Introduction to the MIT algorithm--fifth. Linear Time Sort

Source: Internet
Author: User
Tags rounds sorts square root

The topic of introduction to MIT algorithm under this column (algorithms) is an individual's learning experience and notes on the introduction to the MIT algorithm of NetEase Open course. All the content comes from the lectures of Charles E. Leiserson and Erik Demaine teachers in MIT Open Course Introduction to algorithms. (http://v.163.com/special/opencourse/algorithms.html)

Fifth section-------linear time sorting Linear times sort

The main content of this lesson is to analyze the fastest efficiency based on comparison and introduce several non-comparative linear time sorting algorithms.

First, the fastest efficiency of the sequencing can be achieved

There are several sorting algorithms already in contact, so there's a question: how fast can a sort be faster? Θ (n^2), this answer is correct only when the adjacent digital interchange is allowed, and θ (NLGN), the answer is usually correct; θ (n), the answer is also correct only in certain cases. So the right answer should be to look at the situation, depending on which operations are allowed in the calculation model you are using. The main point here is which operations are allowed during the sorting process.

The algorithms currently in contact (insert sort, merge sort, quick sort, heap sort) are all based on the comparison sorting algorithm. In the comparison sorting algorithm model, you can only do comparison operations to determine the relative order of elements, that is, we cannot multiply integers or other strange operations. We've seen that for comparison-based sorting algorithms, the worst-case time complexity is θ (NLGN). So there's a question, can we do it faster than Theta (NLGN)? Decision trees can help us answer this question.
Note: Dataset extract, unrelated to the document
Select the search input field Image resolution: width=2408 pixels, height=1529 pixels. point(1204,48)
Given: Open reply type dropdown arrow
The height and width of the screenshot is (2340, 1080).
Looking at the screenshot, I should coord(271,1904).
As shown, it is a decision tree analysis that compares the sequence of three elements to a sort. Where the inner node in the diagram is marked as i:j, the first element of the sequence is compared to the J element, and Zuozi indicates that if the subsequent comparison of A[i] <= A[j], the right subtree indicates a subsequent comparison if a[i] >= a[j) The leaf node represents the sequence of sequences determined from the root node to the leaf node path.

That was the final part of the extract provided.